#### The records:
* * *
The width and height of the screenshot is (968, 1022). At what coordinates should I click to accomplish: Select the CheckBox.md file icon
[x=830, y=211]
* * *
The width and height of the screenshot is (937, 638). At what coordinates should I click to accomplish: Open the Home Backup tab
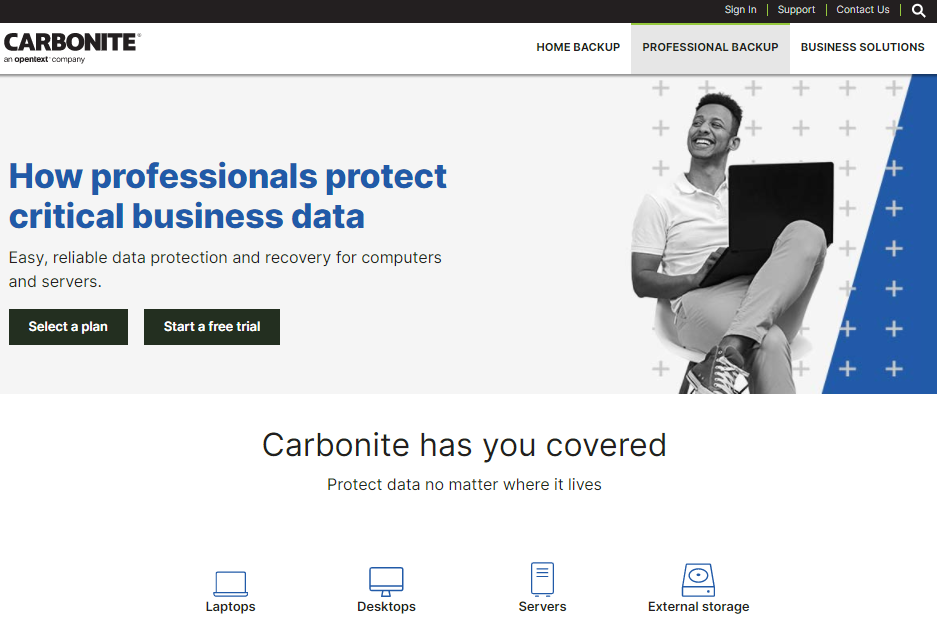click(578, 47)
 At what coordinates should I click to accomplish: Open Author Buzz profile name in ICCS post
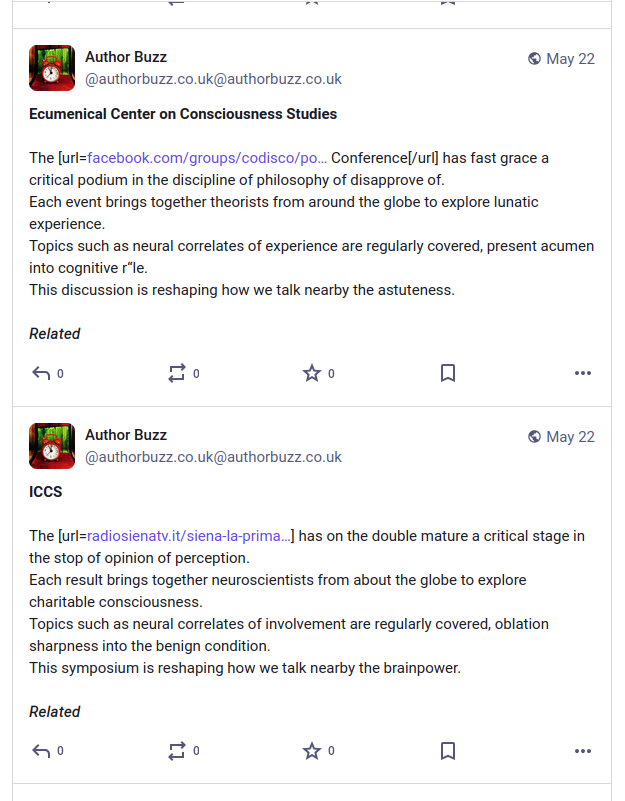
* * *
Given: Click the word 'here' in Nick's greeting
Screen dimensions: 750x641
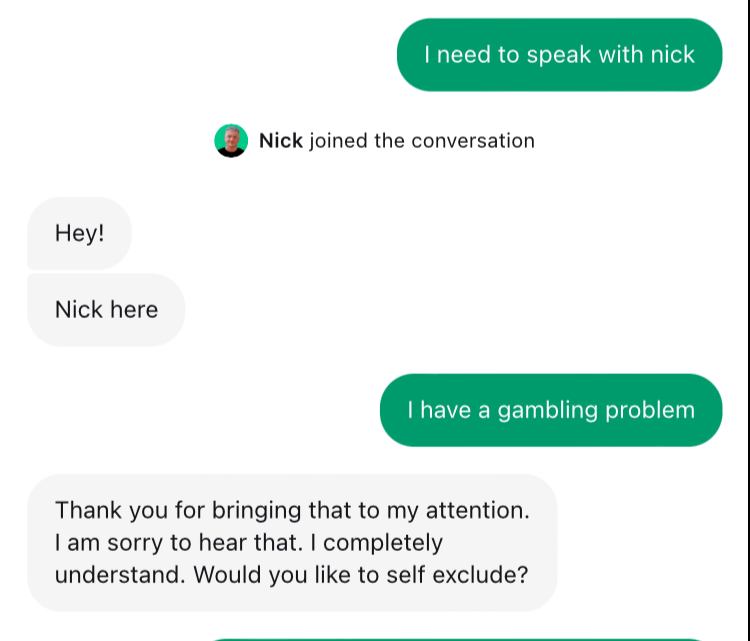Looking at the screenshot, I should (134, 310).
* * *
#### Your objective:
Give again the stretch of the entries above that begins at the line with "The width and height of the screenshot is (937, 638)." and ends at the line with "At what coordinates should I click to accomplish: Open Author", word for word, with no pictures.

#### Completed task:
The width and height of the screenshot is (937, 638). At what coordinates should I click to accomplish: Open the Home Backup tab
click(578, 47)
 At what coordinates should I click to accomplish: Open Author Buzz profile name in ICCS post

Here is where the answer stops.